Keep temperature / max tokens on AgentConfig(llm_params=LLMParams(...)).

Extended thinking constraints

When thinking is enabled Anthropic enforces:

temperature must be 1.0 (not 0.0).
max_output_tokens must be strictly greater than thinking.budget_tokens (budgets: low=2000, medium=8000, high=32000, max=64000).

A 400 invalid_request_error will mention max_tokens must be greater than thinking.budget_tokens if you violate this.

Structured output

When your Claude model supports native structured outputs, set response_format= on Agent (Pydantic model, dataclass, TypedDict, or schema dict). The adapter maps this to Messages output_config.format and parses JSON into your type.

Tools + structured output

If the agent also has tools, structured output is dropped for that call path with a warning — align with Structured output and test without tools first.

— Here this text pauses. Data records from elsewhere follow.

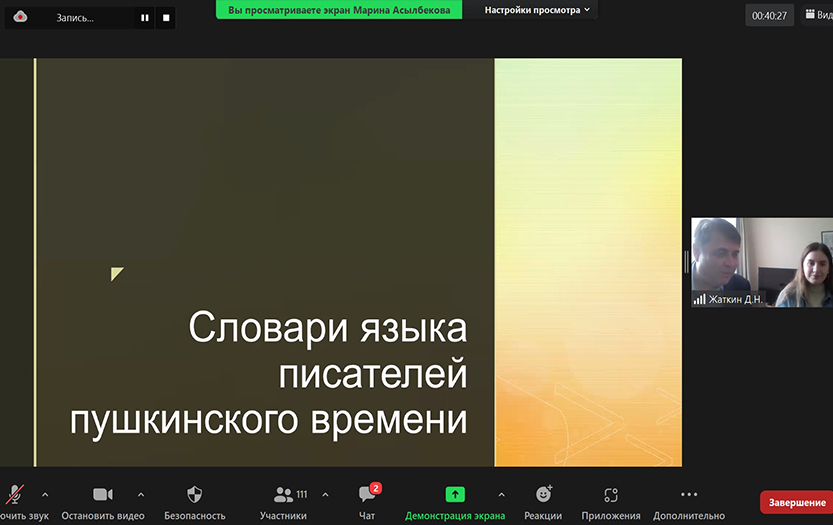Open the Чат panel with unread messages
Screen dimensions: 833x525
pyautogui.click(x=367, y=495)
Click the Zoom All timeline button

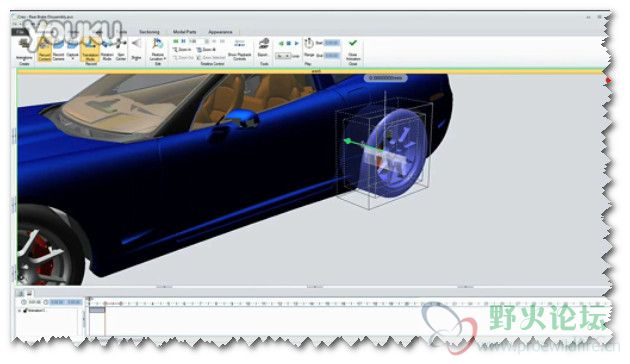[x=207, y=49]
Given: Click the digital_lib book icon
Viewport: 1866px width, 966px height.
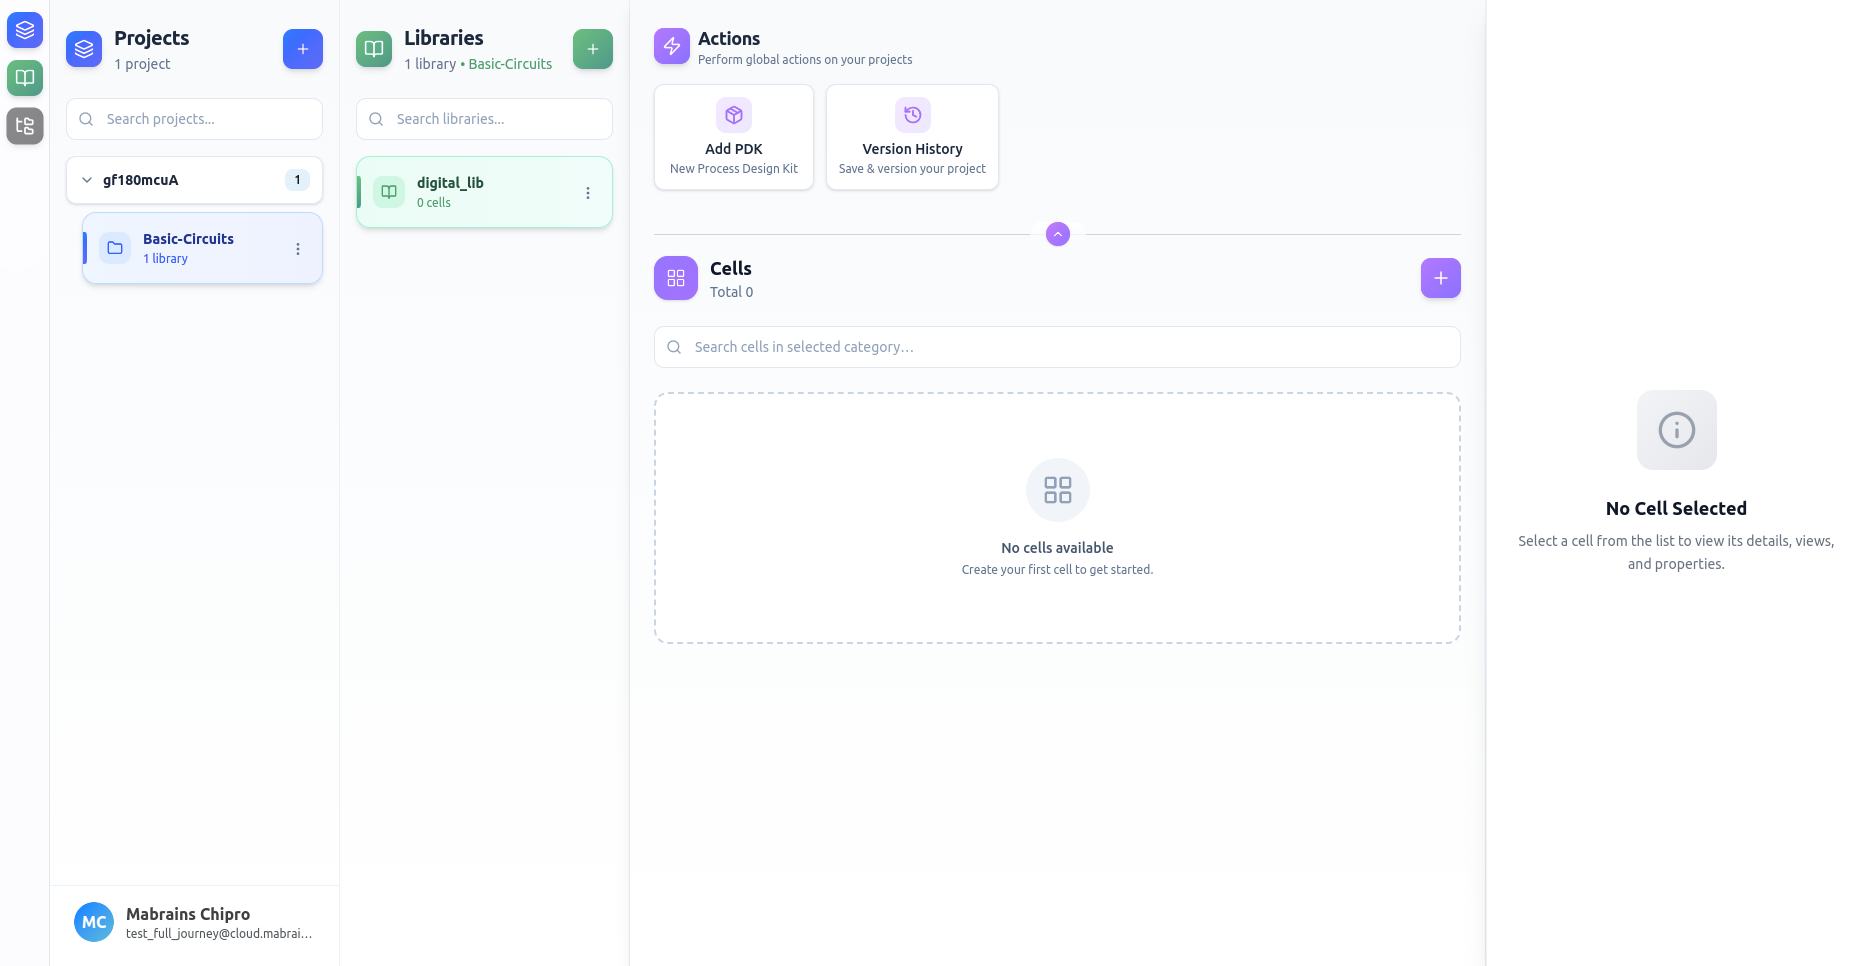Looking at the screenshot, I should [388, 191].
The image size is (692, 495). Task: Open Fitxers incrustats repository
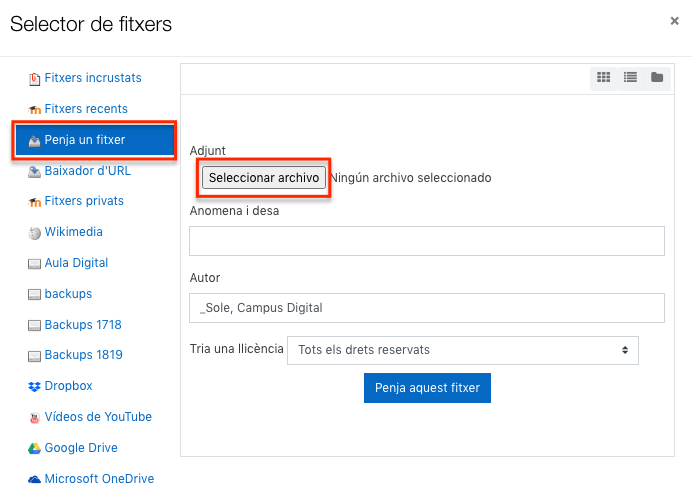tap(93, 78)
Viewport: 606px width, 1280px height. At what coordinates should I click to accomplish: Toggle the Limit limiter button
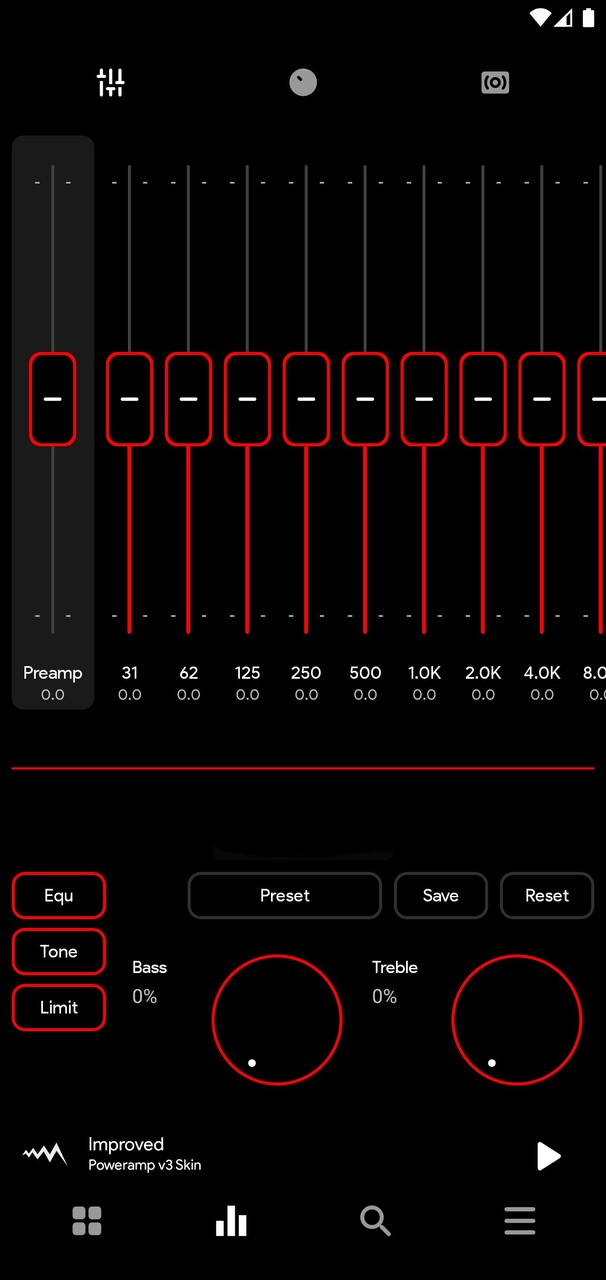59,1007
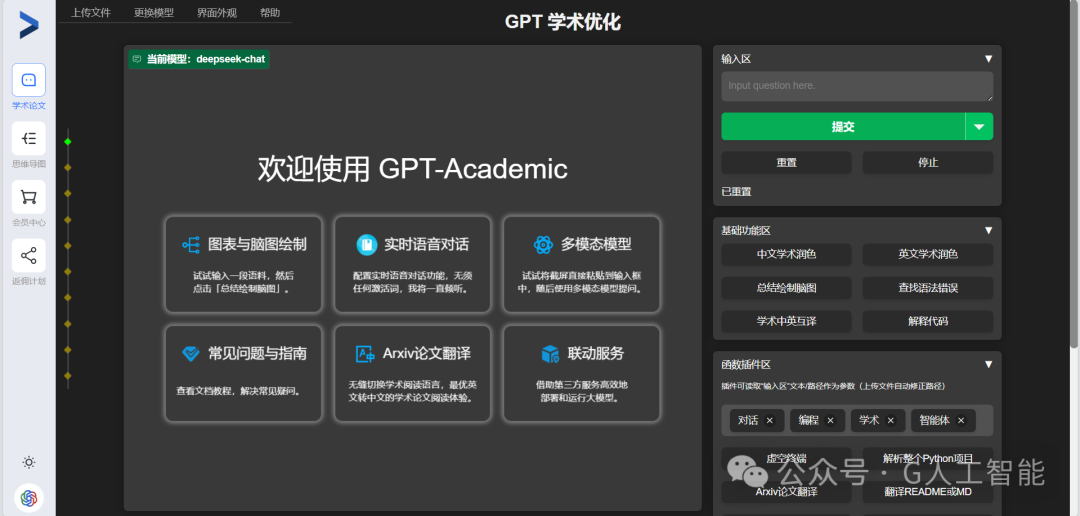1080x516 pixels.
Task: Remove the 编程 tag with its x
Action: [830, 420]
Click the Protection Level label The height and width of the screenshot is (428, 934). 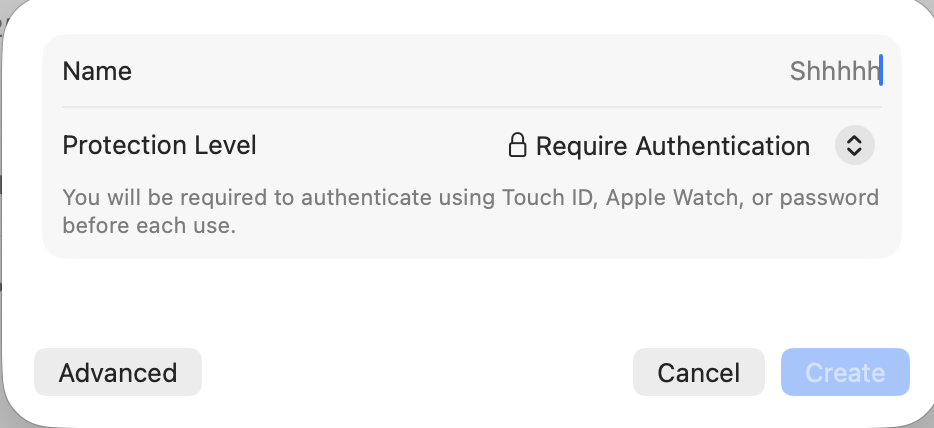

Streaming (call_stream) does not apply response_format; you'll see a warning if it's set.

Public API

from nucleusiq_anthropic import (
    AnthropicLLMParams,         # extended Phase B knobs (thinking, cache_*, strict_tools)
    AnthropicTool,              # factory for native server tools
    BaseAnthropic,              # the LLM wrapper
    NATIVE_TOOL_TYPES,          # frozenset {"web_search","web_fetch","code_execution"}
    NATIVE_TOOL_WIRE_TYPES,     # dated wire identifiers
    NATIVE_TOOL_BETA_HEADERS,   # required anthropic-beta tokens
    ServerToolCall,             # Pydantic model for server-executed tools
    ThinkingEffort,             # Literal["low","medium","high","max"]
    to_anthropic_tool_definition,
)

Runnable examples

Clone NucleusIQ and run from src/providers/llms/anthropic:

uv sync --group full   # or pip install -e . from that directory + core

# Phase A (always-works baseline)
uv run python examples/agents/01_anthropic_direct.py
uv run python examples/agents/03_anthropic_standard_tools.py
uv run python examples/agents/05_anthropic_stream.py
uv run python examples/agents/09_anthropic_list_models.py

# Phase B (require ANTHROPIC_PHASE_B_MODEL = Sonnet 4.5 / Opus 4 etc.)
uv run python examples/agents/10_anthropic_native_tools.py
uv run python examples/agents/11_anthropic_prompt_caching.py
uv run python examples/agents/12_anthropic_extended_thinking.py

Live integration tests

cd src/providers/llms/anthropic
uv run pytest tests/integration -m integration -q
# 6 tests: web_search, code_execution, prompt caching,
# extended thinking (low + medium), disable_parallel_tool_use

Live tests skip cleanly if your ANTHROPIC_API_KEY lacks access to the configured Phase B model.